• _EXERCISE DETAILS_:
Reproduce exactly the line with "Open the Undo history dropdown arrow" and every line that follows it below, up to and including the last one. Do not include pictures or anything else.

__________________________________________________

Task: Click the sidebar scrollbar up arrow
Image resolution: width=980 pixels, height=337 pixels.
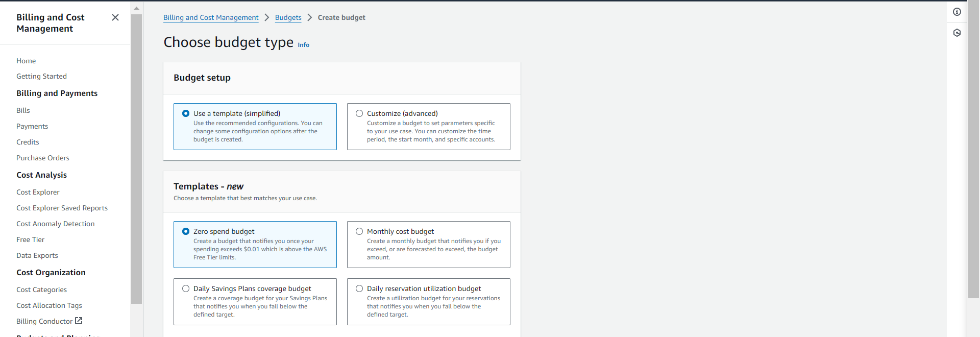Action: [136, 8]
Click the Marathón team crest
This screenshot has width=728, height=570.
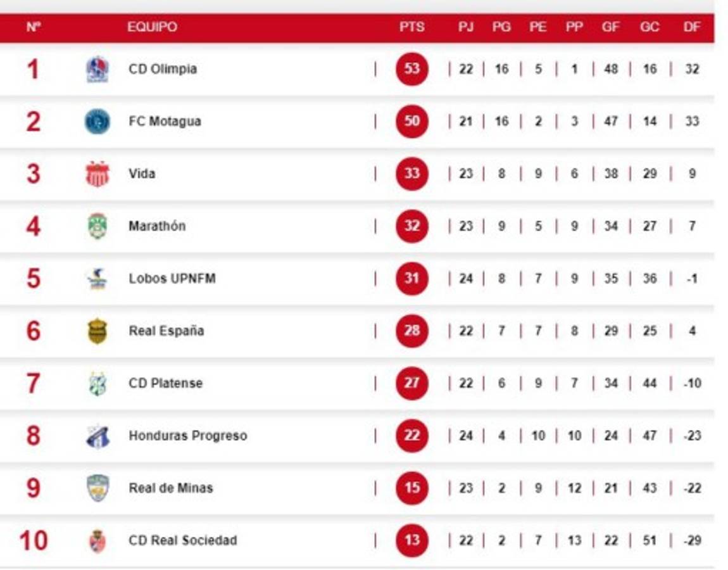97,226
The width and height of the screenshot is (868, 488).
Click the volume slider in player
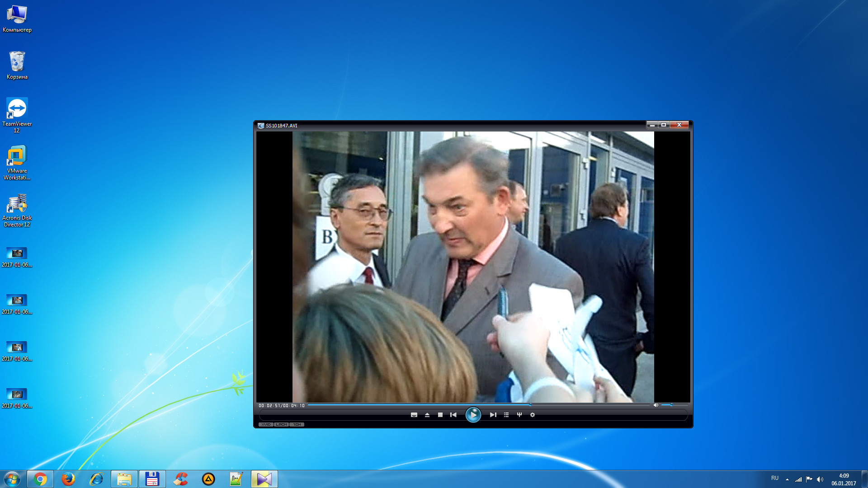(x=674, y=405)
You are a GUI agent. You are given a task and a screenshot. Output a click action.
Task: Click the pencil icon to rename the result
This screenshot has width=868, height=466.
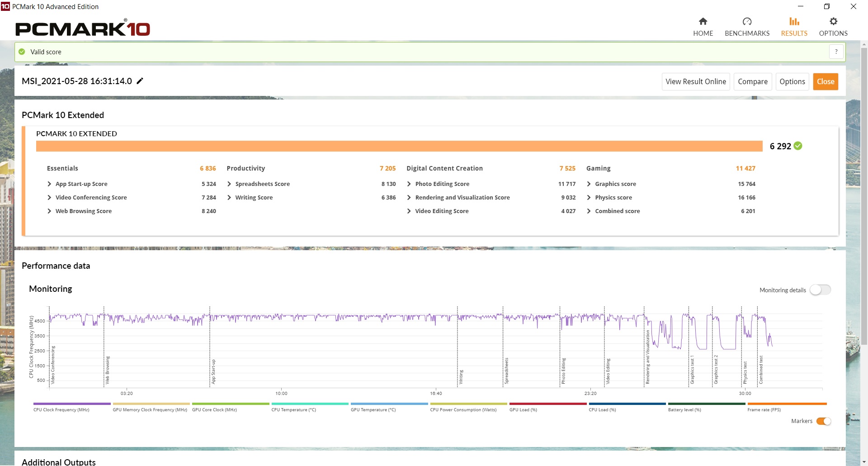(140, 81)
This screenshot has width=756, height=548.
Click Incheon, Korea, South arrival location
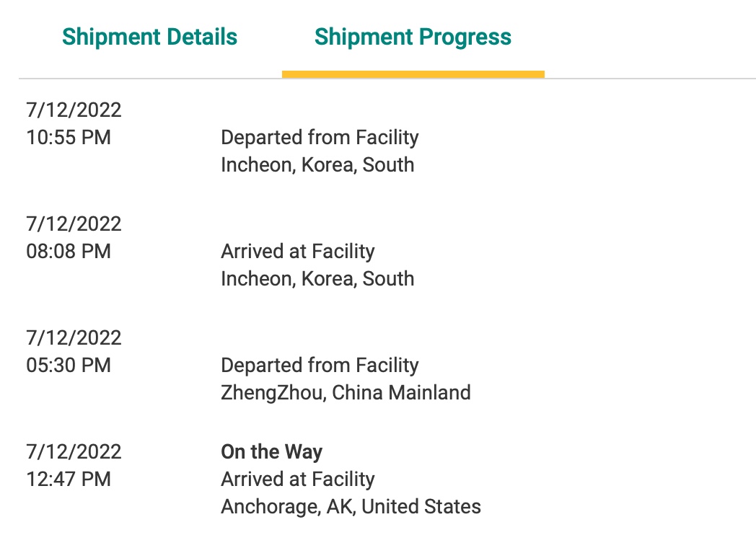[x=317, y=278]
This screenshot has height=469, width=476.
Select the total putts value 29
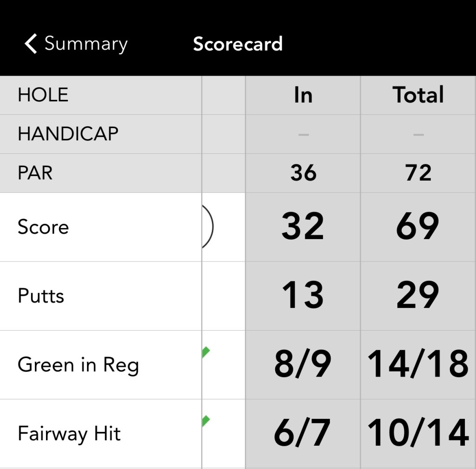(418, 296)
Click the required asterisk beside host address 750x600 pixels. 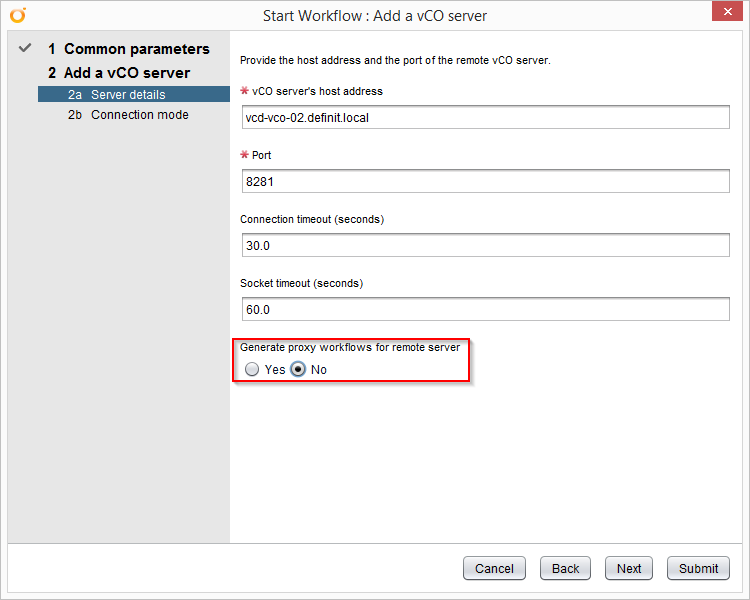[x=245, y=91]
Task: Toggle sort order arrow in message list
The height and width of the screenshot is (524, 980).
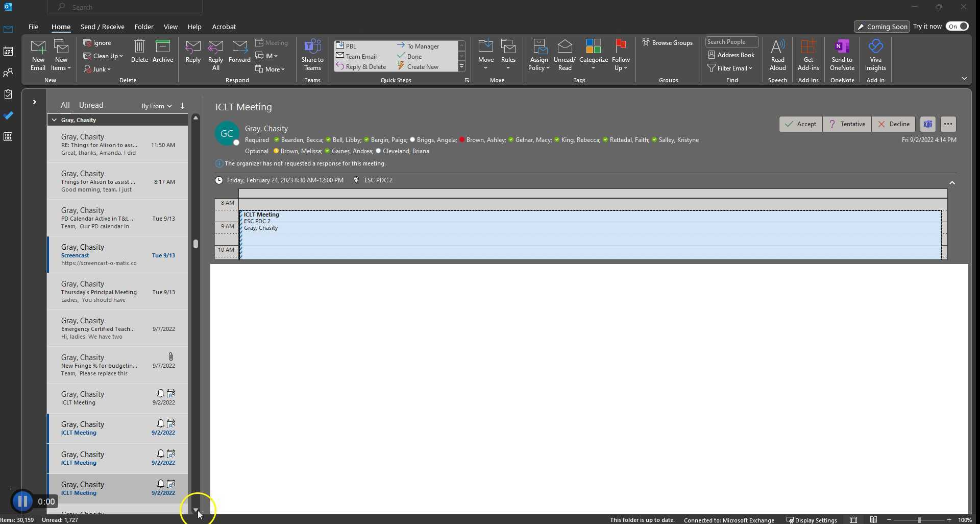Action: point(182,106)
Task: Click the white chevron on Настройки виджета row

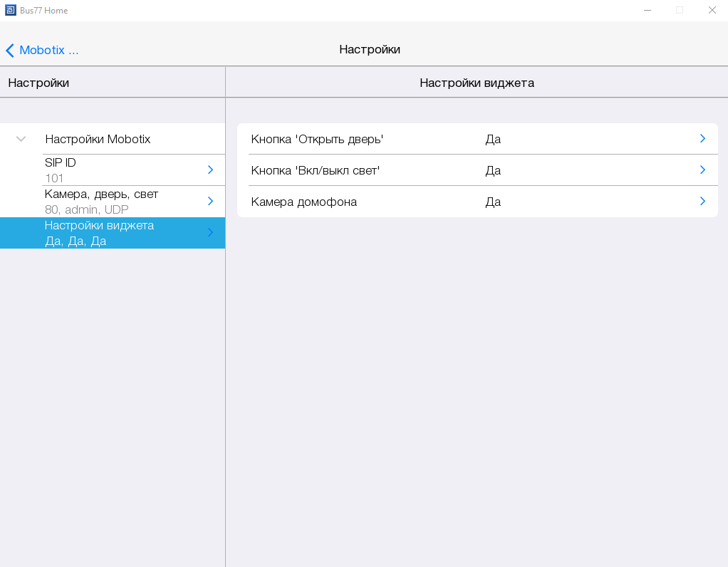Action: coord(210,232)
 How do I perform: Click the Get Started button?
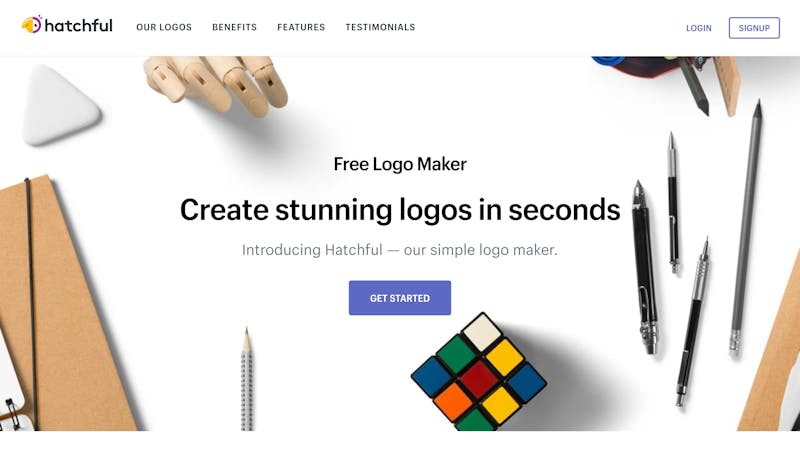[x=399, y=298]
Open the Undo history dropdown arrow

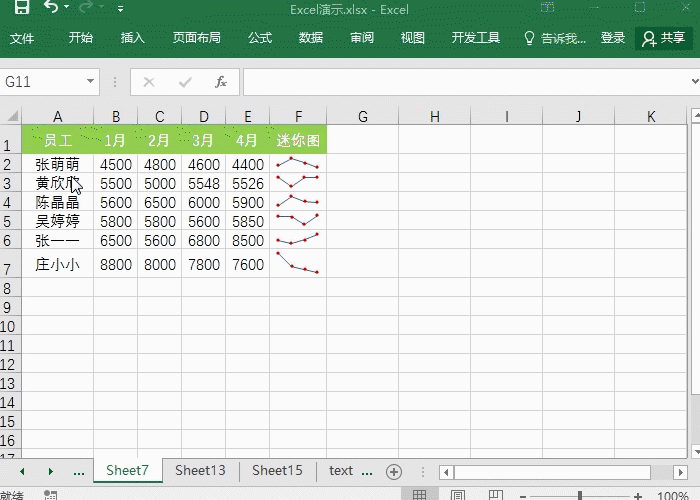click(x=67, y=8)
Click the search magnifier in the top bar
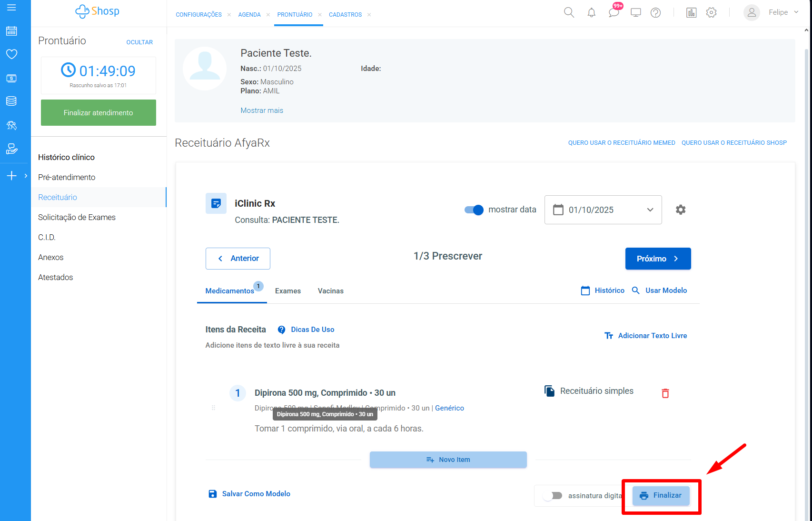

__________________________________________________

• _RESPONSE TO THIS EXERCISE_:
Open the Undo history dropdown arrow

click(x=67, y=8)
Click the search magnifier in the top bar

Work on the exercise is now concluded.